From Rep to Router: A Life-Cycle Channel-Allocation Framework for Pharmaceutical Physician Engagement and Its Implications for Drug Affordability
Abstract
Background. Pharmaceutical promotion is among the largest discretionary cost categories in the U.S. health-care economy, and the spending is recovered through the price of medicines. Total U.S. medical marketing reached \$29.9 billion by 2016, of which physician-directed promotion was \$20.3 billion [11]. The in-person sales visit has lost efficiency: access fell from ~77% of prescribers in 2008 to a pandemic low near 20%, recovering only partially, per ZS Associates AccessMonitor and Veeva Pulse data.
Methods.

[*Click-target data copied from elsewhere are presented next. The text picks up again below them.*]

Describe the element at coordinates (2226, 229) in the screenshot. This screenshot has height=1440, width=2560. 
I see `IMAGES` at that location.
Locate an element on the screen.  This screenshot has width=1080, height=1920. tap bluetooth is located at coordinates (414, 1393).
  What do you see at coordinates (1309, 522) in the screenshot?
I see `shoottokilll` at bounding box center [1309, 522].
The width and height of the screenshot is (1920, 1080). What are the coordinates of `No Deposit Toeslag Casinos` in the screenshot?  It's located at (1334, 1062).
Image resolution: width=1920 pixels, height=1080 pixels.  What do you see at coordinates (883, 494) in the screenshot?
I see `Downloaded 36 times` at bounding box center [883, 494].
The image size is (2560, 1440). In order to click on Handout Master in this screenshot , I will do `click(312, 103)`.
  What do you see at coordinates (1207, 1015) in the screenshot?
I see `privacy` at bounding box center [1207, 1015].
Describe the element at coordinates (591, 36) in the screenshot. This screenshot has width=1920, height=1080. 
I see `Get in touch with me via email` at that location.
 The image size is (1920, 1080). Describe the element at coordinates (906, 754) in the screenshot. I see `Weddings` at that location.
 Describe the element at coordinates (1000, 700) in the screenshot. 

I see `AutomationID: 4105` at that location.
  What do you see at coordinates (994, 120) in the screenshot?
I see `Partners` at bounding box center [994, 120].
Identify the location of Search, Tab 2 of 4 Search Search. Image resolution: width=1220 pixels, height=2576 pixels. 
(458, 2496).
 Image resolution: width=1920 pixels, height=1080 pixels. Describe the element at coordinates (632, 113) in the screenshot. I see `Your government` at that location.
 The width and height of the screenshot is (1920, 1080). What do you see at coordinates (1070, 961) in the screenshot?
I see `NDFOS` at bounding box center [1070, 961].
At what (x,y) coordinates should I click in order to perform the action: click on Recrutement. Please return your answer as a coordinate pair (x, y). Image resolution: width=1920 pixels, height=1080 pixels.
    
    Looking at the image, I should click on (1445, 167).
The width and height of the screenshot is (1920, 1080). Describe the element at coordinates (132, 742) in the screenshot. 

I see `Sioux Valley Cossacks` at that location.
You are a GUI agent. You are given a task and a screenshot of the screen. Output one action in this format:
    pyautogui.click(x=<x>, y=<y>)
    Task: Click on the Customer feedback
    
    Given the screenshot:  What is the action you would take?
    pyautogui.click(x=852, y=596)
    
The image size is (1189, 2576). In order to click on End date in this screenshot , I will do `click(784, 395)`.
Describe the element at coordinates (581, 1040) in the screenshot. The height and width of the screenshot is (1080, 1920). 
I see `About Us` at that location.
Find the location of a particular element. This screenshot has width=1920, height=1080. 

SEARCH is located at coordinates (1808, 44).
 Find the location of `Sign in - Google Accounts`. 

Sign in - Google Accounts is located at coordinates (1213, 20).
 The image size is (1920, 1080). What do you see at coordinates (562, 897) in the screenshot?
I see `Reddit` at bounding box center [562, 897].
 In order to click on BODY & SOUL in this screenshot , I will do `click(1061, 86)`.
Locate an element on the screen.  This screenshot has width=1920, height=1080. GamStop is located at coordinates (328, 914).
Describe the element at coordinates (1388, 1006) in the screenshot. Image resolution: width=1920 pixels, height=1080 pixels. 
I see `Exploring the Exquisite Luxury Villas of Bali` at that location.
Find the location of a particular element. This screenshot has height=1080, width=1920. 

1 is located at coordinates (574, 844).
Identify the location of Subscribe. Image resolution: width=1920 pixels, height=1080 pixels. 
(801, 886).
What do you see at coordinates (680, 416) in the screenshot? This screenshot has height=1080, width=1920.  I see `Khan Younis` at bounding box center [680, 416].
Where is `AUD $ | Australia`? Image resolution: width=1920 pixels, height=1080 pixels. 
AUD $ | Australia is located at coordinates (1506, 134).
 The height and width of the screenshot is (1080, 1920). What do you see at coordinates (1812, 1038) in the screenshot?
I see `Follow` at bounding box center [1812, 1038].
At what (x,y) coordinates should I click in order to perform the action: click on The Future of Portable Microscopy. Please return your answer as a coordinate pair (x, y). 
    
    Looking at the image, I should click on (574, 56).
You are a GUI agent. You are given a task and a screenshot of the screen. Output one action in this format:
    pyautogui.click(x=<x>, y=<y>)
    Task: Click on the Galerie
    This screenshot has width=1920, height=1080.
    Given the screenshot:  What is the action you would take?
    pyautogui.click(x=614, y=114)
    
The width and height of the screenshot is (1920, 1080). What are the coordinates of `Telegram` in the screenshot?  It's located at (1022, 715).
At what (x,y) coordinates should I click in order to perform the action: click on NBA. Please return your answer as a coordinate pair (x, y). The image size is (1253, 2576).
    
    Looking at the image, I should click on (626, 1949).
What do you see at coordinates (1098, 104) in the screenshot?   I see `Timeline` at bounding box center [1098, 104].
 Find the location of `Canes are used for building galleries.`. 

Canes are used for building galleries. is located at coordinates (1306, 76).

Narrative review of open-source evidence (peer-reviewed literature, U.S. government data, named-consultancy analyses), modeled on Hashimoto et al. 2024 [1]. Eighteen sources (seventeen with verified DOIs) across six themes.
Results. The evidence converges on several consistent findings: remote detailing can match in-person on outcomes at lower cost [3, 5]; in-person retains an advantage at launch [6, 7]; access is scarce and selective, making segmentation decisive, per Veeva Pulse field data; well-executed hybrid models report 10-20% efficiency gains, by McKinsey and Veeva Crossix analyses. From this the review derives PACE-Rx and applies it to the GLP-1 market.
Conclusions. PACE-Rx offers a replicable model consistent with a lower cost per effective contact; because promotional cost is embedded in drug prices, the efficiency is a plausible lever for restraining U.S. drug costs without curtailing innovation or access.